How can we move away from the “doctor knows best” culture to one of shared decision making?
People who come into the health service now are generally much better informed. Often they have googled their symptoms beforehand and may have reached their own conclusions, sometimes wrongly. I would welcome that change. The doctor can then have a genuine conversation with the patient about that information, how it does or doesn’t apply to them, and fully discuss all the available options based on the level of knowledge that person has. Of course, some people have poor health literacy. A recent research figure I heard was that 49 per cent of UK working age adults do not understand the information in the bowel screening pack.

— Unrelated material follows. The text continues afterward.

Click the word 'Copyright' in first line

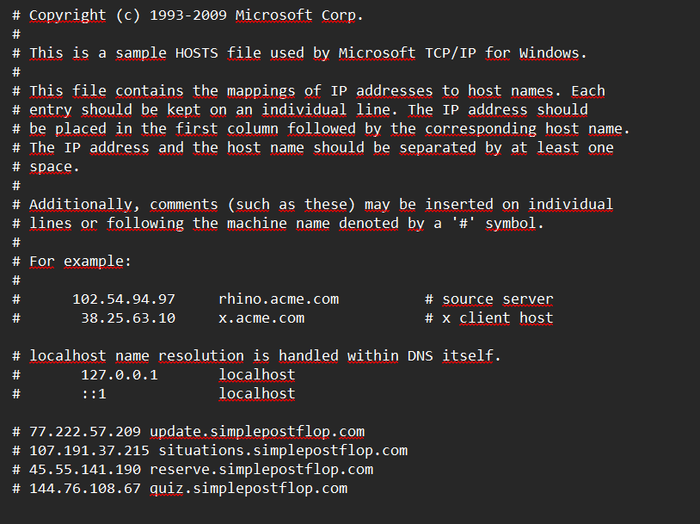click(x=67, y=15)
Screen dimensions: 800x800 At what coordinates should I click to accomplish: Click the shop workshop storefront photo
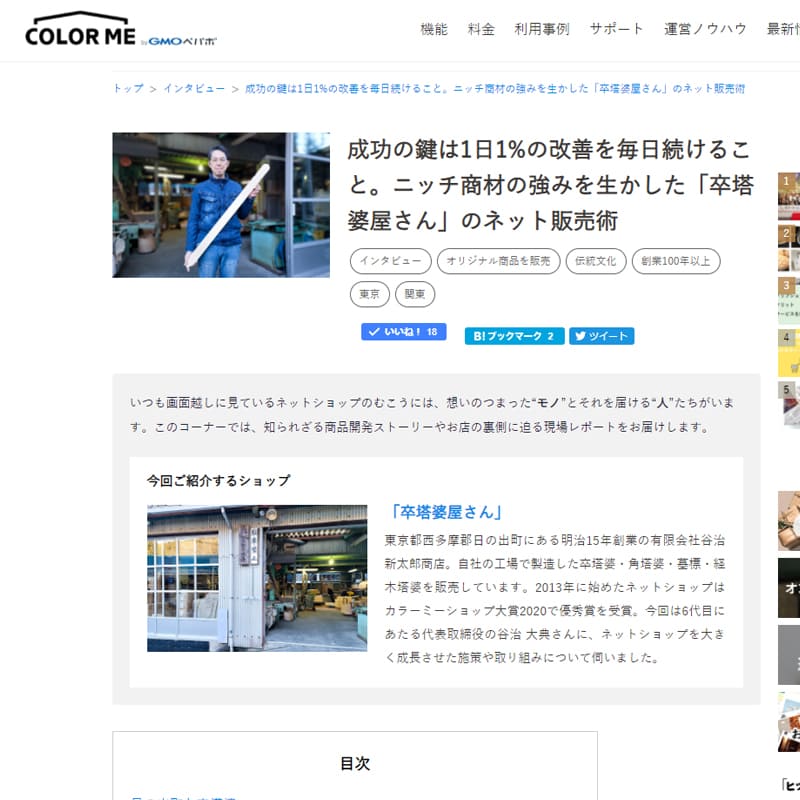click(243, 578)
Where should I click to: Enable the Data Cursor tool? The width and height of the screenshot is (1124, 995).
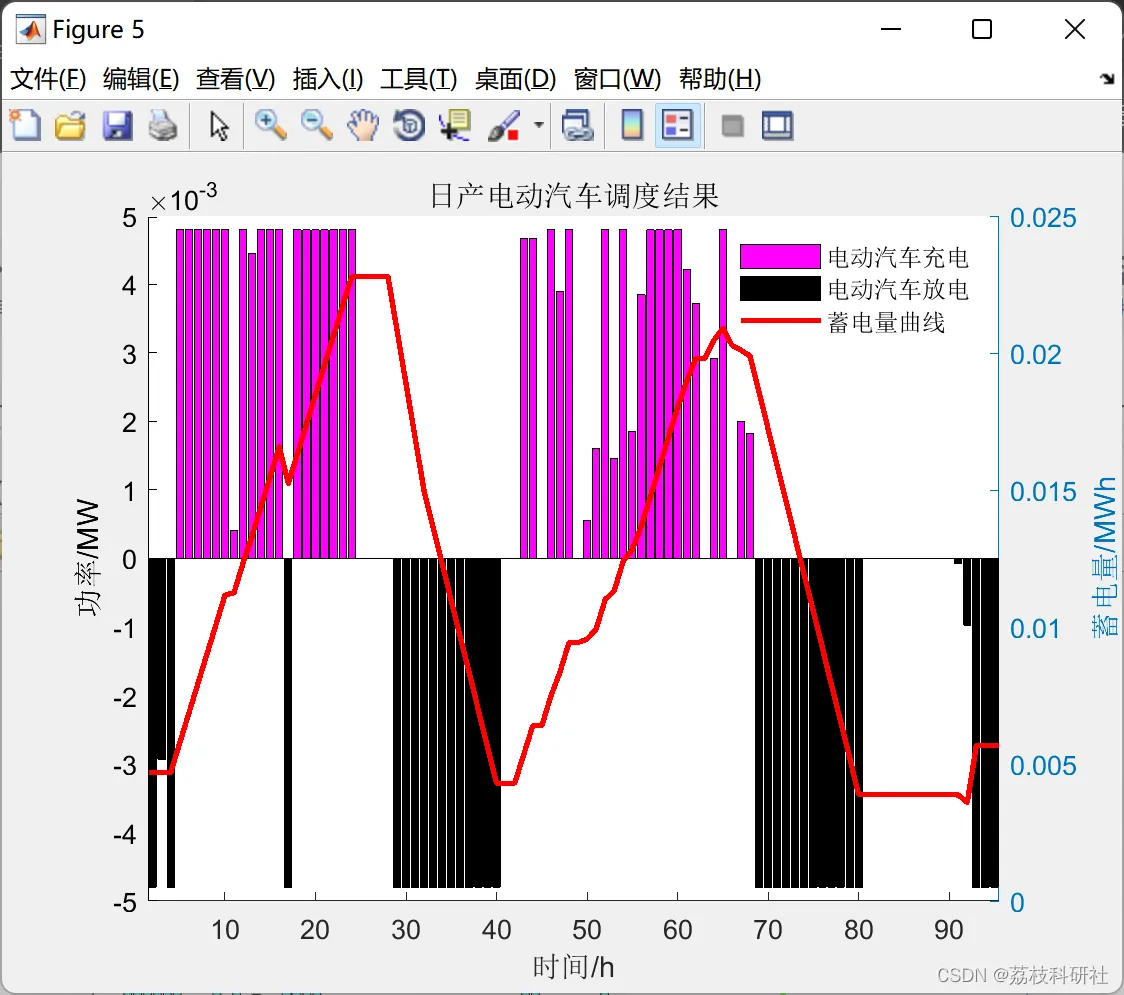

This is something doctors must be aware of when explaining things, for example by avoiding jargon and double checking the patient has understood what has been discussed.
How do you foresee the process of informed consent changing?
What I’m interested in is the way discussions around consent are framed, because clearly it is a legal process and that raises some difficulties. But it’s about patients knowing that it is their choice as to whether or not they go ahead with treatment. A surgical trainee approached me recently on the train and said he had read my report and had already changed the way he talks to patients when consenting for an operation. He now explains that they have the option not to go ahead with the surgery, that they don’t have to do anything at all. Just because we’ve got the intervention or treatment, doesn’t necessarily mean everything is right for every person.
Are the changes proposed in Realistic Medicine achievable?
I hope so. I've been talking to doctors across Scotland and what they’re saying is that this is the right way to go. They do not need to be persuaded, and are asking “what can we do to help achieve it?” The conversations I’m now starting to have focus on implementation. There’s a lot of momentum behind the report; a lot of people are talking about it as an acceptable way to practice. So I think in Scotland, as a smaller country, perhaps it is more achievable here than it would be elsewhere. It’s about educating trainees to practise medicine like this, and also to make changes at a more senior level to ensure a supportive environment for those trainees as they progress in their careers. The important thing is for everybody – not just doctors – to buy into this concept and to help make the changes a reality.